The most useful character for separating subsp. keckianum from subsp. tauricolum is that the former has pubescent branchlets, even late in the season, whereas those of the latter are glabrous. The character of very short, or even sessile leaves as stated by van Gelderen et al. (1994) appears less consistent. CBDK 29, 33 and 85, collected from Lebanon in November 2011 as Acer sp. fit subsp. keckianum inspite of their long petioles; their pubescent branchlets evident on their respective herbarium specimens at RBG Edinburgh. CBDK 29 has grown steadily at Westonbirt Arboretum (as subsp. tauricolum), in a position in full sun, though on somewhat heavy soil.

subsp. reginae-amaliae (Orph. ex Boiss.) A.E. Murray

Acer reginae-amaliae Orph. ex Boiss.
Acer monspessulanum var. reginae-amaliae (Boiss.) Wesmael
Acer orientale f. quniquenerve Vierhapper

Subsp. reginae-amaliae is a shrub or small tree to 8 m in the wild. Its leaves are 0.5–1.5 cm across, with slightly serrate margins, basal lobes sometimes absent. (van Gelderen et al. 1994).


  • Greece
  • Turkey

RHS Hardiness Rating: H5

USDA Hardiness Zone: 4-5

While the leaves of some of these subspecies can be quite large and coarse, the distinction of having the smallest leaves in the genus goes to subsp. reginae-amaliae, from arid places in Greece and Turkey (van Gelderen & van Gelderen 1999), which would make an interesting shrub for a dry bank. A specimen of it, as of 2009, was doing very well at Blagdon, Northumberland.
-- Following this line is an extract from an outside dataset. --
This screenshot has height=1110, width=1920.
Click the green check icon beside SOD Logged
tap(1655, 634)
Amalia of Oldenburg (1818–1875) was Queen Consort of King Otto of Greece until they were deposed in 1862. She is recorded to have been interested in horticulture, agriculture and viticulture, and was responsible for laying out the gardens of the royal palace in Athens (Wikipedia 2007). Her successor, Queen Olga, is commemorated by the autumn-flowering snowdrop Galanthus reginae-olgae – which would grow well on the same dry bank as the maple (Grimshaw & Bayton 2009).

subsp. sphaerocarpum Yalt.

Subsp. sphaerocarpum is a densely branched shrub with leaves 3–5 cm across, basal lobes often poorly developed and margins entire. Fruits with samaras not longer than 1 cm. (van Gelderen et al. 1994; Grimshaw & Bayton 2009). 


  • Turkey

RHS Hardiness Rating: H5

USDA Hardiness Zone: 4-5

The tiny fruited subsp. sphaerocarpum appears to be the only taxon within the species not represented in cultivation, though it would not be a great surprise to discover that it is in fact lurking, undetermined, in a warm corner of a collection in our area.
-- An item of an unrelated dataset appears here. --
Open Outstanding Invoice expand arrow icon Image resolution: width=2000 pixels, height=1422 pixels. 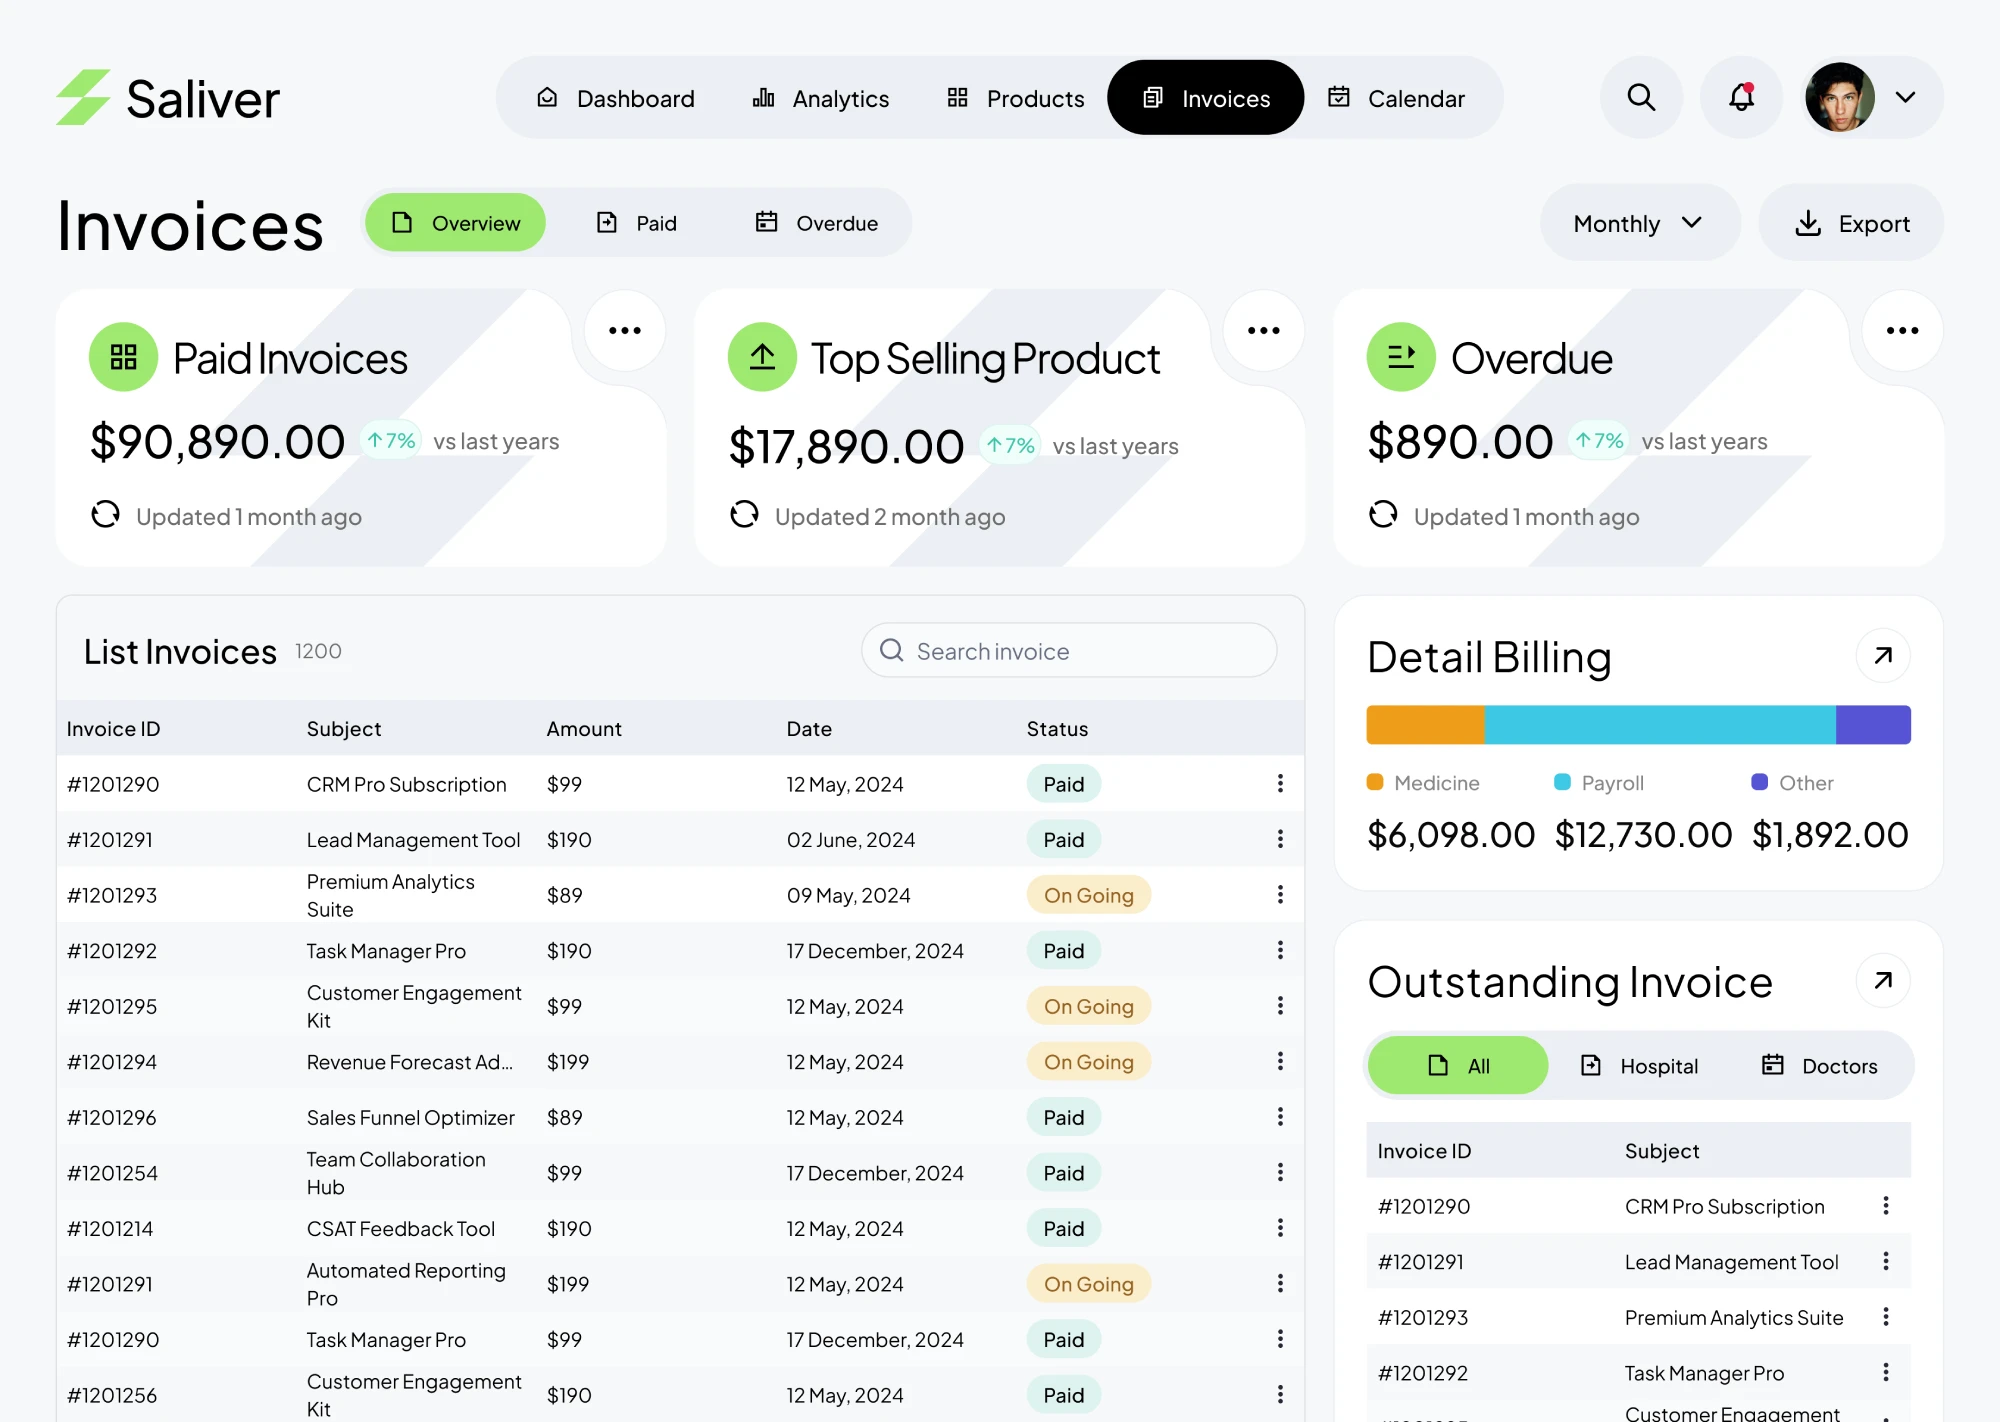coord(1883,981)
subsp. stevenii (Pojark.) A.E. Murray

Acer stevenii Pojark.

Subsp. stevenii is a shrubby tree to 4 m, with leaf lobes acuminate and veins pilose on the underside. (van Gelderen et al. 1994).


  • Ukraine

RHS Hardiness Rating: H5

USDA Hardiness Zone: 4-5

Also scarce in collections, at the Rogów Arboretum, Poland, subsp. stevenii from the Crimea has formed a slow-growing small tree (P. Banaszczak, pers. comm. 2007). It is also represented at Westonbirt Arboretum, Gloucestershire. Both appear to be of unknown origin.

subsp. tauricola (Boiss. & Blanche) Yalt.

Acer tauricola Boiss. & Blanche
Acer reygassei Boiss. & Blanche
Acer hyrcanum var. reygassei (Boiss. & Blanche) Boisser
Acer italum var. tauricola (Boiss. & Blanche) Pax

Subsp. tauricola is a shrub or small tree to 6 m in the wild. Branchlets glabrous. Leaves, 5–10 cm across, deeply incised and slightly tomentose beneath at first, later glabrous. Lobes are apically acuminate and coarsely toothed and its petioles long. (van Gelderen et al. 1994Grimshaw & Bayton 2009). 


  • Lebanon
  • Syria
  • Turkey

RHS Hardiness Rating: H5

USDA Hardiness Zone: 4-5

At Wakehurst Place there is a tree of subsp. tauricola grown from seed from the Flanagan & Pitman expedition to Turkey in 1990 (TURX 99), collected at 1670 m in the Amanus Mountains, Hatay Province, where the parent trees were up to 25 m tall. A specimen from the same collection at the Hillier Gardens was 3.6 m in 2005. CBDK 29, 33 and 85, collected in Lebanon in 2011, belong to subsp. keckianum rather than to subsp. tauricola – they may be found growing in some UK collections.